Gonorrhea and chlamydia are the most common causes of pelvic inflammatory disease, which affects more than 1 million women every year. Unless you are in a mutually monogamous relationship and both partners have been tested for STIs, condoms are a must. "People don’t realize that," Iglesia said.
Along with protecting future fertility, safeguarding against unwanted pregnancy should be on the list for women in their 20s who don't want children. Many women don't realize how many options they have for contraceptive methods, including the long-acting reversible methods like the intrauterine device and implant contraceptive. Though twice as many women use birth control pills than use long-acting methods, a recent New York Times report showed that when effectiveness rates were controlled for human error, or what's known as "typical use" among clinicians, the birth control pill's effectiveness dropped to 68 percent -- compared to 96 percent effectiveness for IUDs.

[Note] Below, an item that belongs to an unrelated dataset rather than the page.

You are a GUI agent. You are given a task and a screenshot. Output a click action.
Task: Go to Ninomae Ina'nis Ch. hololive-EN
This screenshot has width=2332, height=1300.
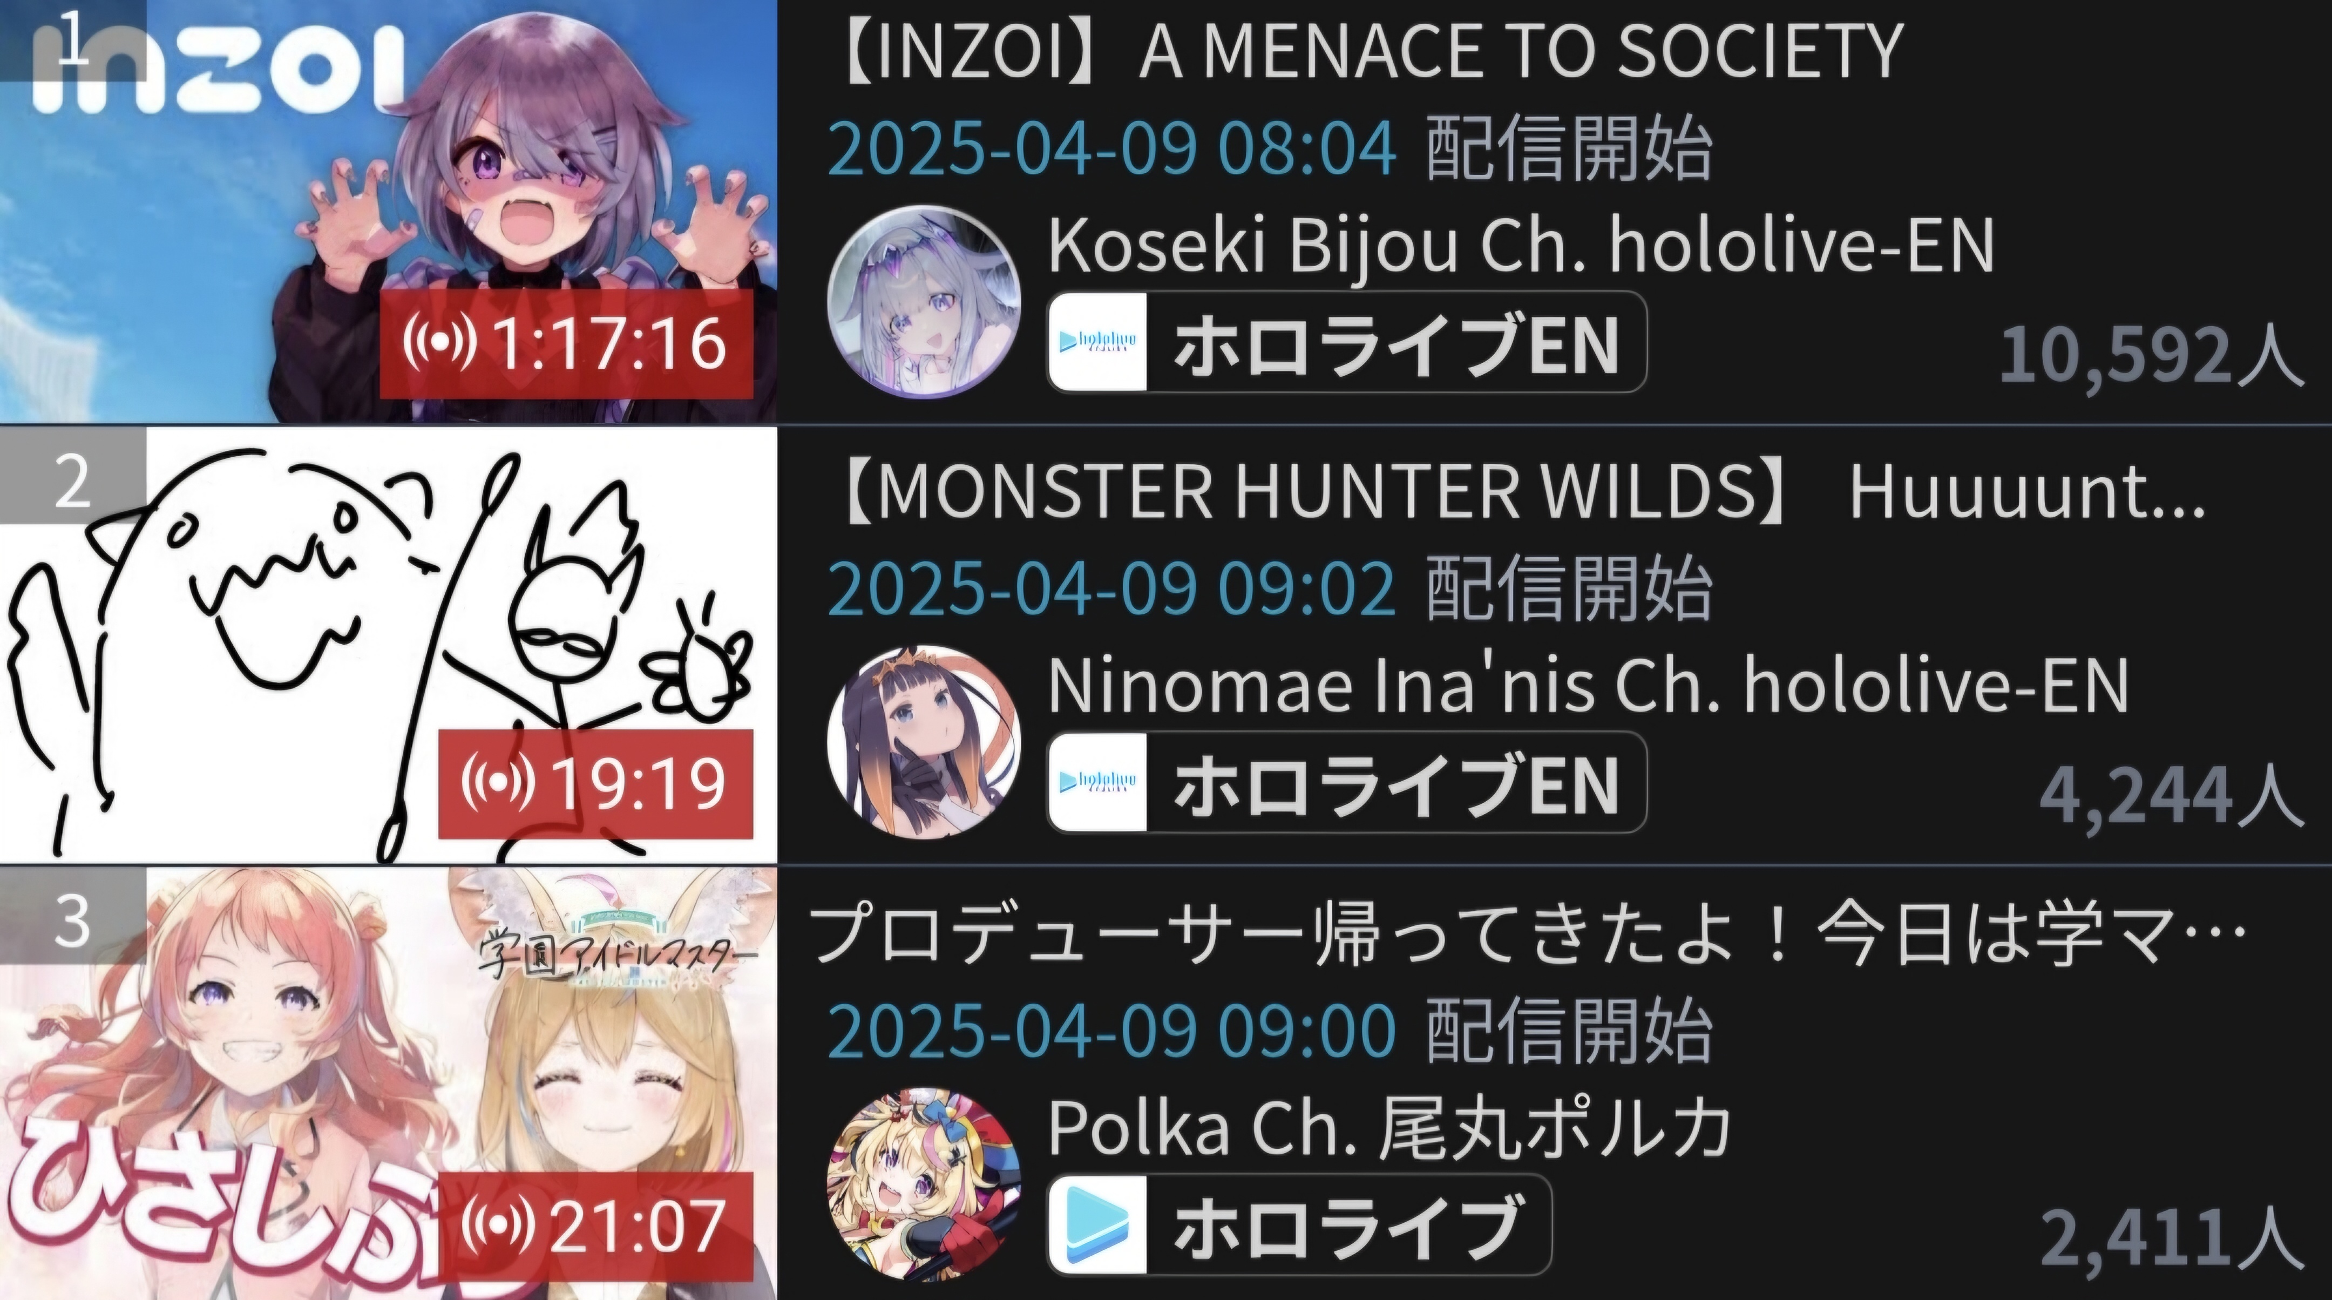tap(1589, 684)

Even more important for women to know is what to do if a chosen birth control method fails. If a condom breaks, for instance, clinicians generally recommend a five-day window to obtain an emergency contraceptive (the makers of emergency contraceptive brand Plan B recommend a 72-hour window).
If you develop a fertility condition
For women with fertility conditions such as polycystic ovary syndrome and endometriosis, not being able to get pregnant is a legitimate concern.
As many as 1 into 10 women have PCOS, a hormonal disorder in which ovaries become enlarged and develop small cysts inside them. The cysts disrupt the menstrual cycle, making ovulation, and therefore pregnancy, more difficult.
Endometriosis is a painful disorder where uterine tissue grows outside the uterus, affecting up to 10 percent of reproductive-age women.
"What has always seemed to help [women with PCOS] is getting their periods regularly with or without a low-dose birth control pill," said Dr. Carolyn Alexander of the Southern California Reproductive Center, who also recommends low-dose birth control for endometriosis.
"By keeping the menstrual cycle regular, the tendency is that when they are ready to try to get pregnant, it’s a little bit easier to help them than women who skip their periods for months on end."
Consider getting tested
Fertility conditions aside, are there reasons why some women face precipitous fertility declines after the teen years? Like most health conditions, it's a complicated mix of factors -- some environmental, some inherited.
"It’s partly our genetics," Alexander said, noting that quality of life, proper nutrition, getting enough sleep and low stress are all important factors, too. If you're still concerned or want to have children but are planning on delaying childbearing, some OB-GYNs offer an anti-Mullerian hormone (AMH) test. AMH levels peak during your mid-20s, and the level of the hormone in your blood is thought to reflect the egg reserve in your ovaries (AMH levels are also used as a test for PCOS).
AMH blood tests aren't cheap and aren't approved by the FDA, but some fertility specialists, including Alexander, recommend them anyway. "It can be a tool to help women better understand their ovarian reserve," she said.
Other health questions to ask your doctor, according to the experts:
- Is it a problem if I don't get my period every month?
- When should I start thinking about my fertility?
- What should I do about irregular or painful periods?
Beyond contraception and STI prevention, the American Congress of Obstetricians and Gynecologists -- Iglesia is a past chair of the group's Committee for Gynecologic Practice -- put together an informative checklist of screenings, immunizations and evaluations that are important for women in their 20s.
The Cleveland Clinic's Health Maintenance Guidelines for women is another great resource.
This story has been updated to note that the makers of Plan B recommend obtaining their product within 72 hours, as opposed to the five days recommended by other organizations.